1. Creating the Mandelbrot set with a vectorized Scilab algorithm
1.1. Abstract
In this page, we present how to efficiently create a plot of the Mandelbrot set in Scilab. We emphasize the performance difference between a naive algorithm and a vectorized algorithm. We show how Scilab's complex datatype can be used to simplify the algorithm and increase the speed.
These examples must be used under the terms of the CeCILL.
Contents
1.2. Introduction
We discussed the other day of the Mandelbrot set and we wonder if it was possible to get good performances within Scilab to create this set.
Perhaps the simplest algorithm is presented on Wikipedia's http://en.wikipedia.org/wiki/Mandelbrot_set#Computer_drawings. After some research, Allan Cornet found Jonathan Blanchard's blog Writing external functions for Scilab , where Jonathan explained in 2010 how to connect Scilab to a C code using Open MP statements.
The Mandelbrot set makes use of the recurrence equation:
Z = Z^2 + C
where Z and C are complex. For each point C of the complex plane, we initialize the point Z=0+i*0, and use the reccurence equation. The point C is in the Mandelbrot set if all the points in the sequence have an absolute value lower or equal to 2.
Here, we will present first the naive algorithm, which uses 3 nested loops. Then we will compare with a vectorized function and analyze the performance difference.
1.3. The data structure
For each initial point C in the complex plane, we apply the recurrence equation nmax times. If the point C(i,j) comes out of the sequence at the iteration k, we set R(i,j)=k. Otherwise, we set R(i,j)=-1.
R(i,j) = k if the point (i,j) has left the Mandelbrot set at iteration k, R(i,j) = -1 if the point is in the set.
1.4. Plotting the set
The following function plots the fractal associated with the data in R. We consider a colormap with cmaxcolors, which requires to scale the colors. The scaled colors assiociated with the point (i,j) are stored in D(i,j). The points (i,j) which are out of the set have R(i,j)=-1 and are plotted with the color D(i,j)=cmax.

Raw data
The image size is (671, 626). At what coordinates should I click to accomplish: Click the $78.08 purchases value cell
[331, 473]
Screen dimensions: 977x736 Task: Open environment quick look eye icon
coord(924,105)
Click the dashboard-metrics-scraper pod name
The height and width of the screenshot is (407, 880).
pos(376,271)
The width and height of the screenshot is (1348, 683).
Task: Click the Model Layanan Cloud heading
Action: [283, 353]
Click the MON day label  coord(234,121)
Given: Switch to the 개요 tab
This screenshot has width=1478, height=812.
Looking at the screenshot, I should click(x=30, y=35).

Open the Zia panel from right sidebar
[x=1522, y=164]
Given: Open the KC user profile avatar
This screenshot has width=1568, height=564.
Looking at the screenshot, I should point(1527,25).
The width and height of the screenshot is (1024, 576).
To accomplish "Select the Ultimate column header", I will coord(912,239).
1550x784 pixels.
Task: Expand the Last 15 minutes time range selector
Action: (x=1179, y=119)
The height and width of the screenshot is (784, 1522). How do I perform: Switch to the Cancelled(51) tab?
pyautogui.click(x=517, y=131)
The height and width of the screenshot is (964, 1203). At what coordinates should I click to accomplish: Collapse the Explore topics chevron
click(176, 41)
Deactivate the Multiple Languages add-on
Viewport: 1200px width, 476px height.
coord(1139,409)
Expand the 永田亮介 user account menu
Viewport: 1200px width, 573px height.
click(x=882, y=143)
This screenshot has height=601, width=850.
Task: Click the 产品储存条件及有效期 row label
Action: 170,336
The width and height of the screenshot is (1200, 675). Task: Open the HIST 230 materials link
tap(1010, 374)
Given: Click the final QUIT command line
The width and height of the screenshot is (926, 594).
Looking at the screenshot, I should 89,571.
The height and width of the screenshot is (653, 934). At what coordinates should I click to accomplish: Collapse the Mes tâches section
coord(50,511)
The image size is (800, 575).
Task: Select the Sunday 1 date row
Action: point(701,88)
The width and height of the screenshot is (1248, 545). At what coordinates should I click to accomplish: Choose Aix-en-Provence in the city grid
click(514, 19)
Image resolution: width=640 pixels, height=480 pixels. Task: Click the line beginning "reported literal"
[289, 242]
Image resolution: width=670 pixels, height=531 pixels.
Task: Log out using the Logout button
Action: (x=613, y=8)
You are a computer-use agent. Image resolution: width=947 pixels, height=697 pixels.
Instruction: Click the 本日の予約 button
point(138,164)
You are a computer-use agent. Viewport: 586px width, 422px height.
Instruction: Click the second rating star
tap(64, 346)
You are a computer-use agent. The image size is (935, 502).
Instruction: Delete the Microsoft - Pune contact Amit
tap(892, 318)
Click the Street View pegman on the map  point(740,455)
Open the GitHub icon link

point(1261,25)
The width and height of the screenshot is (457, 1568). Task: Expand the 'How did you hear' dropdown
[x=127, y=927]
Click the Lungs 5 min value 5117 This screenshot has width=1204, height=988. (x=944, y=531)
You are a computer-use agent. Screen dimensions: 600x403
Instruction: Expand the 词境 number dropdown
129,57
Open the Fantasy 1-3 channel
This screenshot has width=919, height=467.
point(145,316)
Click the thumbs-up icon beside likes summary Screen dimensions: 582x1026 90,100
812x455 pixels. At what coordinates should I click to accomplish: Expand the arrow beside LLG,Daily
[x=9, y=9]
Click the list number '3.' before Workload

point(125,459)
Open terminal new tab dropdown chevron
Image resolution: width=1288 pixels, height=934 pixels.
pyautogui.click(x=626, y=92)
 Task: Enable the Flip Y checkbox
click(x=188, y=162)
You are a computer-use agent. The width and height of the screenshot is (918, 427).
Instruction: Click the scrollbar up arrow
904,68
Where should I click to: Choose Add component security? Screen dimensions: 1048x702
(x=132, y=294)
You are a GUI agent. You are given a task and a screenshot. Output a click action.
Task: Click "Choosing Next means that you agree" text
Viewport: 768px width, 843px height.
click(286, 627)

Required work
A. In the Mandelbrot set page, who found Jonathan Blanchard's blog about writing external functions for Scilab?
B. Extend the Mandelbrot set page, picking up right after its final sentence.
The entries are not needed for any of this.

Task-by-task outputs
A. Allan Cornet

B.
function plotFractal(R,cmax) f=scf(); f.color_map = jetcolormap(cmax); D = R; k = find(R<>-1); D(k) = floor(R(k)/max(R(k))*cmax); k = find(R==-1); D(k) = cmax; Matplot(D); f.children.isoview="on"; f.children.axes_visible=["off" "off" "off"]; endfunction
1.5. Mandelbrot, the naive way
Then the table R is used as an argument of the Matplot function, which creates a 2D plot, where each point (i,j) has a color depending on R(i,j). Notice that our data is not plotted with increasing x and y coordinates, but with increasing indices i and j. The indices in R are from 1 to nmax for points in the Mandelbrot set.
In the following plotMandelbrotNaive function, we compute the Mandelbrot set and plot the associated graphics with the Matplot function.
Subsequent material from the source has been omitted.